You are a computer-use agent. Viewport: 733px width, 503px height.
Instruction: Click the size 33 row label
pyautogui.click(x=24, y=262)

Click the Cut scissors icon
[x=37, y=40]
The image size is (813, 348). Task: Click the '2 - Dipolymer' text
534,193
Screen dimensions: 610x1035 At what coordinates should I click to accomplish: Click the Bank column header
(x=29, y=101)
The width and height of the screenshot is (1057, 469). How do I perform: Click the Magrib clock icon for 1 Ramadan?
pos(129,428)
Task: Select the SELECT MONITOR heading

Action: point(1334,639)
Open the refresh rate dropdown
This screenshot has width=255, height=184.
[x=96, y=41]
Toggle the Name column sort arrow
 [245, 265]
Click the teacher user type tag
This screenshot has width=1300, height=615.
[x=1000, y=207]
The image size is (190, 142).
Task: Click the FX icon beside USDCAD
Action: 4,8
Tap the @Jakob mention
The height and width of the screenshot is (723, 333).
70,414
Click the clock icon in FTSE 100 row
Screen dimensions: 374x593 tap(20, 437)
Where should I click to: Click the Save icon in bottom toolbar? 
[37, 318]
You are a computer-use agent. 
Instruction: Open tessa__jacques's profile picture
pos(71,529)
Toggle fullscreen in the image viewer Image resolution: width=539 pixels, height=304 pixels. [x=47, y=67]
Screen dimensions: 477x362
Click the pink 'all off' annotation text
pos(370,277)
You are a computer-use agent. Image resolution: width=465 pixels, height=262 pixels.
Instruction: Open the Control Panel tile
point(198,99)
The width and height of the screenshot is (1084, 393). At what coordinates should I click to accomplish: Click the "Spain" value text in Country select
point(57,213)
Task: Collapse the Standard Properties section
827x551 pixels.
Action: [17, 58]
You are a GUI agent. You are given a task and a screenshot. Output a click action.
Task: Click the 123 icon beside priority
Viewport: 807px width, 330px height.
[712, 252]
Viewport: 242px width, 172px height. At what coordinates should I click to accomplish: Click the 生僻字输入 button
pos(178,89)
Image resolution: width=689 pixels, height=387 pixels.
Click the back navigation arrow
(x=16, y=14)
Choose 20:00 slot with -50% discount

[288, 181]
++++++++++++++++++++
Return only the lines above that run from the opening line through the line containing "Screen dimensions: 477x362", exactly as written.

You are a computer-use agent. Viewport: 733px width, 503px height.
Instruction: Click the size 33 row label
pyautogui.click(x=24, y=262)

Click the Cut scissors icon
[x=37, y=40]
The image size is (813, 348). Task: Click the '2 - Dipolymer' text
534,193
Screen dimensions: 610x1035 At what coordinates should I click to accomplish: Click the Bank column header
(x=29, y=101)
The width and height of the screenshot is (1057, 469). How do I perform: Click the Magrib clock icon for 1 Ramadan?
pos(129,428)
Task: Select the SELECT MONITOR heading

Action: point(1334,639)
Open the refresh rate dropdown
This screenshot has width=255, height=184.
[x=96, y=41]
Toggle the Name column sort arrow
 [245, 265]
Click the teacher user type tag
This screenshot has width=1300, height=615.
[x=1000, y=207]
The image size is (190, 142).
Task: Click the FX icon beside USDCAD
Action: 4,8
Tap the @Jakob mention
The height and width of the screenshot is (723, 333).
70,414
Click the clock icon in FTSE 100 row
Screen dimensions: 374x593 tap(20, 437)
Where should I click to: Click the Save icon in bottom toolbar? 
[37, 318]
You are a computer-use agent. 
Instruction: Open tessa__jacques's profile picture
pos(71,529)
Toggle fullscreen in the image viewer Image resolution: width=539 pixels, height=304 pixels. [x=47, y=67]
Screen dimensions: 477x362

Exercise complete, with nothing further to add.